While browsing the internet this morning I discovered an updated version of Petit Poulet (that’s the French name for Chicken Little). In this version, Petit Poulet is having his breakfast of toast and coffee when he reads an online news item saying “Le ciel est en train de tomber!” (Th sky is falling!)
He quickly emails a warning to all his friends, then sets out to warn others. He meets a hen, a duck, a goose, a pigeon and tells them all “Le ciel est en train de tomber!” They ask him how he knows and he answers “I read it on the internet.” “Then it must be true,” each one says and they all follow him to town, shouting the warning as they go.
In town they meet Bernard the fox, who listens to their story and then tells them he knows a place where they will be safe. He leads them out of town, across fields and up a hill to a cave. “You will be safe from the falling sky here,” he says.
The next morning the fowl have all mysteriously vanished. Bernard the fox is seated under a tree, his tummy quite round, typing out another story on his laptop to post on the internet.

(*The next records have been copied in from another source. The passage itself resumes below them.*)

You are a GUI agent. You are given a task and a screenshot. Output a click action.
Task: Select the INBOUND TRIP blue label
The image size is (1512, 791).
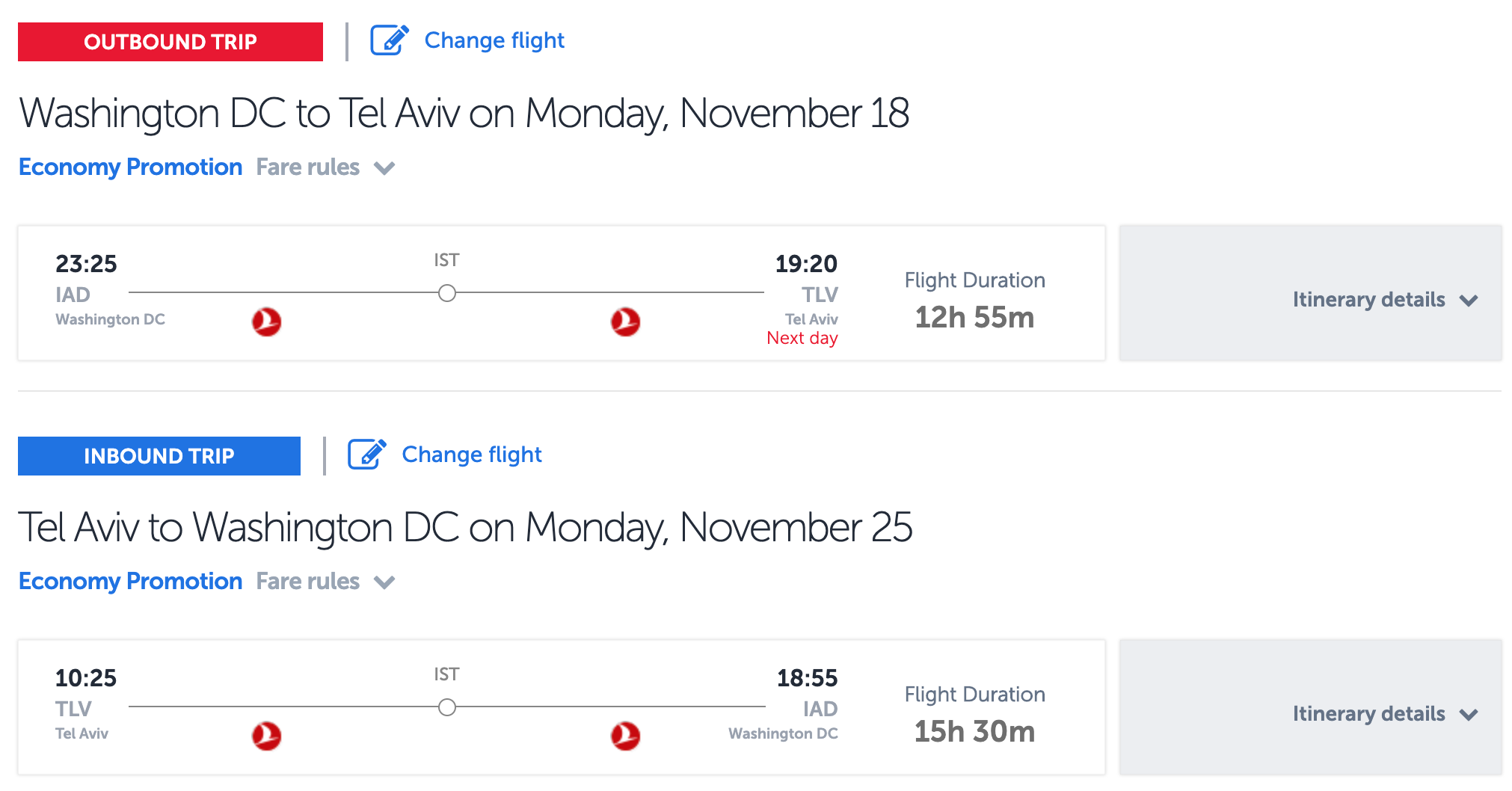point(159,456)
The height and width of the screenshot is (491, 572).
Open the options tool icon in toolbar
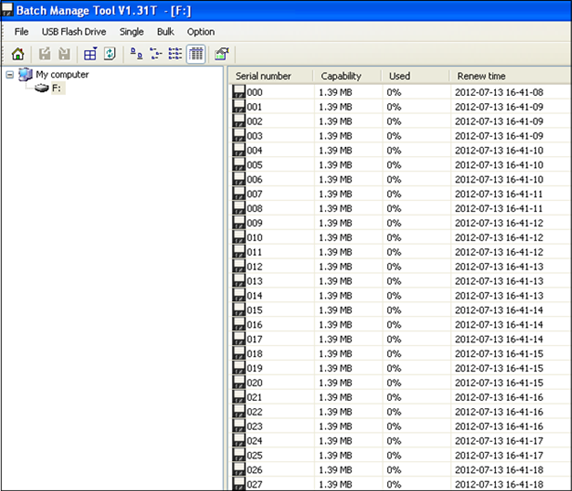click(222, 54)
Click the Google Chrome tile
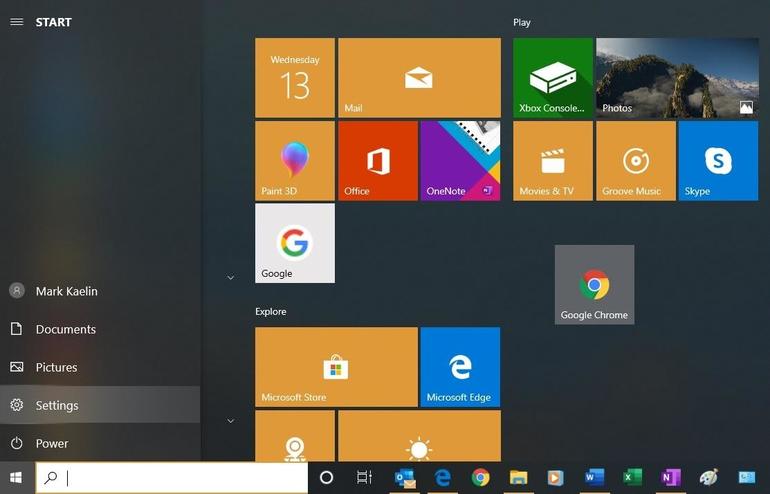Screen dimensions: 770x494 [594, 285]
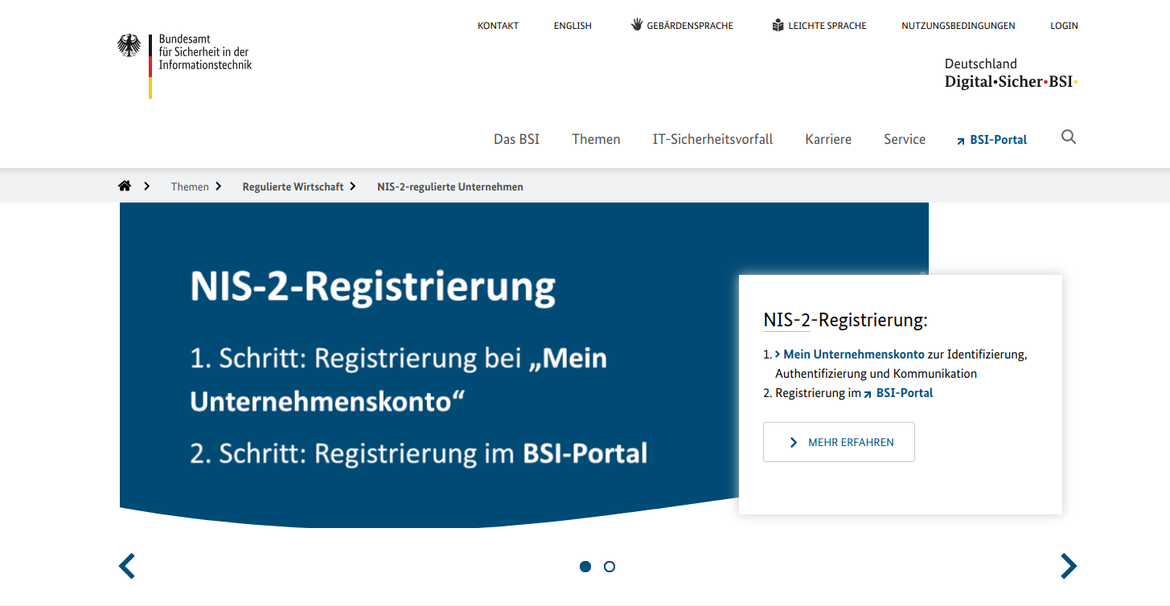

A generation or two ago, Hugh MacLennan wrote a novel about the English and French in Montreal. The title was Two Solitudes. Let me introduce you to Chicken Little and Petit Poulet in this setting.
Chicken Little grew up on the west side and was taught that he must insist that others speak to him in English. “If we don’t, his parents say, one day we won’t be allowed to speak English at all”. This was at a time when the four major department stores on St. Catherine Street were all English. The staff were instructed to never speak French for fear of offending the tender ears of their English clientele. Those stores are gone, but there is still a large English school system, an English children’s hospital and a brand new English general hospital. Yet Chicken Little lives in fear that his parent’s prediction may one day come true.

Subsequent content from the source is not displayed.